21.09.2017

Stellwerkstechnik von der Pike auf lernen

Spezielles Training im Eisenbahn-Betriebsfeld

Sieht aus wie eine Zeitreise: Die angehenden Fahrdienstleiter Oliver Goihl (links)
und Lennard Kahl lernen das Steuern von Zügen an verschiedenen Stellwerksformen im
Eisenbahn-Betriebsfeld Schöneweide.
Sieht aus wie eine Zeitreise: Die angehenden Fahrdienstleiter Oliver Goihl (links) und Lennard Kahl lernen das Steuern von Zügen an verschiedenen Stellwerksformen im Eisenbahn-Betriebsfeld Schöneweide.

 

Früher musste ein Stellwerker nur aus dem Fenster schauen und wusste, wie es um den von ihm zu steuernden Zug bestellt ist. Heutige Fahrdienstleiter sitzen in einer kilometerweit entfernten Betriebszentrale vor einem Bildschirm, die Fahrstraßen als bunte Linien auf dem Monitor vor sich, und geben per Mausklick Strecken frei.

 

Alles, was die Geschichte der Stellwerkstechnik hergibt

Nur im Eisenbahn-Betriebsfeld Berlin-Schöneweide, einer Einrichtung von DB Training, ist die Zeit anscheinend stehen geblieben.

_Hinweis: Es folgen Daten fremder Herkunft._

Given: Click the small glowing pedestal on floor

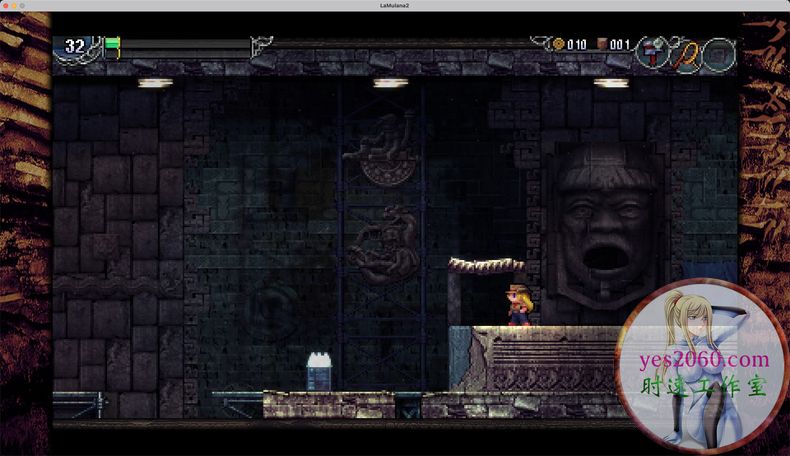Looking at the screenshot, I should [x=319, y=372].
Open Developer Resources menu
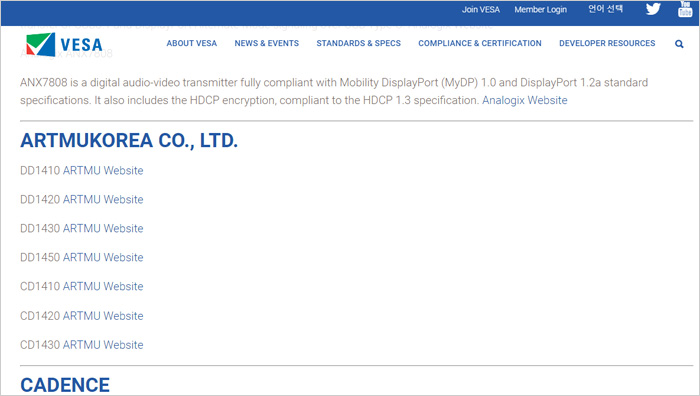This screenshot has height=396, width=700. point(607,43)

In der 1958 eröffneten Ausbildungsstätte dominieren Hebel, Tasten, Knöpfe das Bild. „Alles, was die Geschichte der Stellwerkstechnik hergibt, haben wir hier: zuerst genutzte mechanische und später entwickelte elektromechanische Stellwerke bis hin zu Relaisstellwerken“, erklärt Trainer Jens-Uwe Kemper. Nicht aus musealen Gründen - tatsächlich lernen angehende Fahrdienstleiter, Triebfahrzeugführer, Studierende mit Bahnbezug und weitere Gruppen hier die Stellwerkstechnik von der Pike auf.

 

Schritt für Schritt zu begreifen, was da eigentlich im elektronischen Stellwerk passiert

Bergheim, Schöngrund, Fichte, Rabendorf und Feldbach heißen die fiktiven Bahnhöfe, an denen die Modelleisenbahnen der Anlage halten sollen. Im Außengelände sind zwei echte Weichen sowie ein Signal angeschlossen.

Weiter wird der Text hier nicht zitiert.